_TASK GOAL_
Continue the article on the cichlid pheromone study from where it stops.

_SOURCE TEXT_
African cichlids, a group of thousands of freshwater fish species, present a wide range of distinctive mating and parental care behaviors. However, the mechanisms that drive these behaviors are poorly understood. Cheng-Yu Li, assistant professor of biological sciences and a member of the UM FIRST faculty cohort, and colleagues have discovered a new clue in this mystery and published their results in Current Biology. A wide range of vertebrate species exhibit versions of these behaviors, so Li and colleagues hope their research will contribute to a broader understanding of the neural mechanisms that are behind them.
Using an African cichlid species, Astatotilapia burtoni, as the model organism, the authors identified that a group or neurons called ciliated olfactory sensory neurons (OSNs) are the key type of cell responsible for detecting female reproductive pheromones. They further pinpointed a specific pheromone receptor, Or113a, that regulates males’ reproductive behavior.
In male cichlids, sensory neurons expressing the Or113a receptor detect cues derived from a pheromone called prostaglandin F2ɑ, or PGF2ɑ. PGF2ɑ functions both as a female hormone that regulates female mating behavior and as a pheromone that attracts males when females are reproductively receptive. Knocking out their Or113a receptors limited males’ preference for water taken from near a sexually receptive female. Silencing the males’ relevant sensory neurons by knocking out a protein called Cnga2b eliminated the preference entirely.

_DATA UNDER STUDY_
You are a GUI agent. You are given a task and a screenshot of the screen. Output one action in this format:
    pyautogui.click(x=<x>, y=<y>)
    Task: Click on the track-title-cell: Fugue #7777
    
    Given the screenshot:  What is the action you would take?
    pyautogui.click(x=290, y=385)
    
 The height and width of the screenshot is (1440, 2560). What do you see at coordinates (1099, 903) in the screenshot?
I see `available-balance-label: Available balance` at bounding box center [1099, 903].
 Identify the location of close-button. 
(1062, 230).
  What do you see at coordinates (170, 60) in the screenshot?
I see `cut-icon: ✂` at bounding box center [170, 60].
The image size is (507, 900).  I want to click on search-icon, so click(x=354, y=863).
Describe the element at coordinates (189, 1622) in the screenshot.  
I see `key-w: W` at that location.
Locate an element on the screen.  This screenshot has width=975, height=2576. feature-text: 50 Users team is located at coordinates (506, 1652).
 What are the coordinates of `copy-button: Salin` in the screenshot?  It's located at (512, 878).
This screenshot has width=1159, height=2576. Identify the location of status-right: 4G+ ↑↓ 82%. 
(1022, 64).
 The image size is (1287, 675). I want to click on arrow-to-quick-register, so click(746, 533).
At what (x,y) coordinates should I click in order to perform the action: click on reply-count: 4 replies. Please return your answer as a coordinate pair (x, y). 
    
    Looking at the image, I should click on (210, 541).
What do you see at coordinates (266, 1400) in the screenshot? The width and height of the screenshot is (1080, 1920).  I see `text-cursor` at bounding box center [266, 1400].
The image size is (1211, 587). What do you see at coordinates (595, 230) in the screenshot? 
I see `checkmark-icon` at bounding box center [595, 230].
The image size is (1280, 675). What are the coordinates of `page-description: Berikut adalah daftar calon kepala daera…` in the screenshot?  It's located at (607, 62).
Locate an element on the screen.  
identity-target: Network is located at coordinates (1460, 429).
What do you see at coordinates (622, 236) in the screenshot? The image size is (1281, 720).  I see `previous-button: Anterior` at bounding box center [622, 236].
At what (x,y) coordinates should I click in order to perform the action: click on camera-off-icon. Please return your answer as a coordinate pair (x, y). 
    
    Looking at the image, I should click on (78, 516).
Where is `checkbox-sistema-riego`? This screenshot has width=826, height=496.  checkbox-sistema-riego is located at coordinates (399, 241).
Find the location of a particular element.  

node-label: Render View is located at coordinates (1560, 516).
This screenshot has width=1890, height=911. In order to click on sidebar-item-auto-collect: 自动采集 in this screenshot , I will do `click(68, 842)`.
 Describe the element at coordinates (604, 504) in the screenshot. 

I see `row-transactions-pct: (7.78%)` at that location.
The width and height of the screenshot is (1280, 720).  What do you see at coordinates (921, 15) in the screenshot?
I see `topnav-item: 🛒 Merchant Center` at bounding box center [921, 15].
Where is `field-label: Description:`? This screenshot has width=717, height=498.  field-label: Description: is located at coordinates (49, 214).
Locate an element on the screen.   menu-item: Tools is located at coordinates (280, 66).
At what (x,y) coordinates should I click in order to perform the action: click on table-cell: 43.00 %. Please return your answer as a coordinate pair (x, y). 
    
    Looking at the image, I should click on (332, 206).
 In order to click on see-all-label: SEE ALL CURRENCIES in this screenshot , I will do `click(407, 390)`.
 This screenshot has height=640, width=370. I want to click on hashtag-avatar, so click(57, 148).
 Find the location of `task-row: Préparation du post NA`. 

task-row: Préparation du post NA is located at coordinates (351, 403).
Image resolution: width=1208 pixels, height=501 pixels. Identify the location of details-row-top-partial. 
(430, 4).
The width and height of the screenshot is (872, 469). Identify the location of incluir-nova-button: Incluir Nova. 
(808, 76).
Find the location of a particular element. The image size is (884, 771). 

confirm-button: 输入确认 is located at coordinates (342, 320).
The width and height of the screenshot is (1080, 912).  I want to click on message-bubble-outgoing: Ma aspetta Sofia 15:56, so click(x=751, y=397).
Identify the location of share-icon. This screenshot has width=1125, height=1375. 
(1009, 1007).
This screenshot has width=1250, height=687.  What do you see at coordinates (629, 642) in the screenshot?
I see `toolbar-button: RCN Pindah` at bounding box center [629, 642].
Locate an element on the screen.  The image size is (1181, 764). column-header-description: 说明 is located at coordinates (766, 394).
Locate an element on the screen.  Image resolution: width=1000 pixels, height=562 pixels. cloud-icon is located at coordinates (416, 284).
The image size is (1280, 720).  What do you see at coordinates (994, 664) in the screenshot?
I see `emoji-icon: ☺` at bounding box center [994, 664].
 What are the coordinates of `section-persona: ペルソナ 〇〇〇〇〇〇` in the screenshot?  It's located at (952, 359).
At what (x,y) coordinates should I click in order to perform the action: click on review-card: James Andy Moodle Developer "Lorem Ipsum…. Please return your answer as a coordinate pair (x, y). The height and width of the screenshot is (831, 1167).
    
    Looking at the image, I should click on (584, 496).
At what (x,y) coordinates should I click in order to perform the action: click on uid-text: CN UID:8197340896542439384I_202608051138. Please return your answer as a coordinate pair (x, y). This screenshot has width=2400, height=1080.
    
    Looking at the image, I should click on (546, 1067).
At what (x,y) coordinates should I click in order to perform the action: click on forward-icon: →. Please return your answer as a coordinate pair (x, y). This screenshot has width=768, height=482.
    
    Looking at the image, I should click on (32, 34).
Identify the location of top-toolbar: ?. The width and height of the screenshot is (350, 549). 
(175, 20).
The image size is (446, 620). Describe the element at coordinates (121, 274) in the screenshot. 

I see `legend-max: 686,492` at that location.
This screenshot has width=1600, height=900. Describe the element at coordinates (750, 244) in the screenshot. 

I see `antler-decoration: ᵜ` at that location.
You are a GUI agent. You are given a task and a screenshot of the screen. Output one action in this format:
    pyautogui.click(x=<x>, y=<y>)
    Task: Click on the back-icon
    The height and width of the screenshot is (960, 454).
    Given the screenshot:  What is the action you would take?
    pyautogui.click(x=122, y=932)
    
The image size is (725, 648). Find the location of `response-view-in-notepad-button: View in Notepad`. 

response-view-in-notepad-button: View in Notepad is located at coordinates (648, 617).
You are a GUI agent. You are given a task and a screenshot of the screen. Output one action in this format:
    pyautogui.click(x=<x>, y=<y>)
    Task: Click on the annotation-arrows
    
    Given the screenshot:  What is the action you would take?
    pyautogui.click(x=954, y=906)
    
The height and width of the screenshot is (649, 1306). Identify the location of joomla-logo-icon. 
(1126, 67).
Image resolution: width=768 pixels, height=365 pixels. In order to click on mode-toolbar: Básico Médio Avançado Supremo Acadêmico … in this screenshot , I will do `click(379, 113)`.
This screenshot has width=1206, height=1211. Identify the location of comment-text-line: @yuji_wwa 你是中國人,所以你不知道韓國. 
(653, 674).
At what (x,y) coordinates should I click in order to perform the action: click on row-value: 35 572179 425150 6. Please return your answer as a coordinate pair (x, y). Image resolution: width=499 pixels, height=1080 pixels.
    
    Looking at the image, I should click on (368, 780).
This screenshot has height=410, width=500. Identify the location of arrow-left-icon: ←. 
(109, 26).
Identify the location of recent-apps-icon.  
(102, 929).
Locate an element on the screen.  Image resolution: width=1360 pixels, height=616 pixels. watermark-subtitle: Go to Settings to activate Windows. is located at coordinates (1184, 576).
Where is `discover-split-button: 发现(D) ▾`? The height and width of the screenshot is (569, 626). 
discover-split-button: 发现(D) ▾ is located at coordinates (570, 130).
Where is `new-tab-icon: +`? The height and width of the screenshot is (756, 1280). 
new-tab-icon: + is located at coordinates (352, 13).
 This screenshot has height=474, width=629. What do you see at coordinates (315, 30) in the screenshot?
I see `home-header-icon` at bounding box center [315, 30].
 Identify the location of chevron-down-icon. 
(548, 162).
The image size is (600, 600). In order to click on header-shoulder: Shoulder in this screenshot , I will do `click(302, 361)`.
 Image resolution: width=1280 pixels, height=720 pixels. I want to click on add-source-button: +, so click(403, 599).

_RESPONSE BOX_
PGF2ɑ on its own is attractive to males in some fish species, such as zebrafish and goldfish, however, but male A. burtoni cichlids are insensitive to PGF2ɑ. This suggests that PGF2ɑ must be converted into a different chemical in reproductive females or that more than one pheromone is involved in the male attraction response. That makes evolutionary sense, Li explains, because many species of cichlids and other fish living in the African Great Lakes may use PGF2ɑ for pheromone signaling. If it was the only signal, there would be a high probability of interbreeding between cichlid species, or a male could mistakenly approach females of predator species. Using more than one signal would solve this problem. Li and colleagues are actively working on finding additional pheromone clues to further unravel this complex signaling system.
A puzzle worth brooding over
Discovering a neurological mechanism driving males’ attraction to females was exciting for Li, but an unusual observation during their trials added to the study’s impact. Many cichlids “mouth brood,” or carry their eggs in their mouths for several weeks until the larvae can swim on their own. In most species, including the one used in Li’s study, the female is the exclusive mouth brooder. However, Li’s study found that males with mutations in the genes of cnga2b or or113a would take eggs into their mouths as a female would. But only 30 percent of the males who picked up eggs would mouth brood them until hatching; the other 70 percent immediately swallowed the eggs.
Li and colleagues had expected the males with mutated receptors to alter their preference for water containing female pheromones, but the mouth brooding was a surprise. “That was kind of outside of our expectations,” Li says. “It’s something that we had never heard before, and we didn’t even predict that would happen.”
Left: A female A. burtoni holds eggs in her mouth. Right: A male A. burtoni, the cichlid species Li studies, carries eggs in his mouth and ignores nearby food pellets. (Photos courtesy of Li)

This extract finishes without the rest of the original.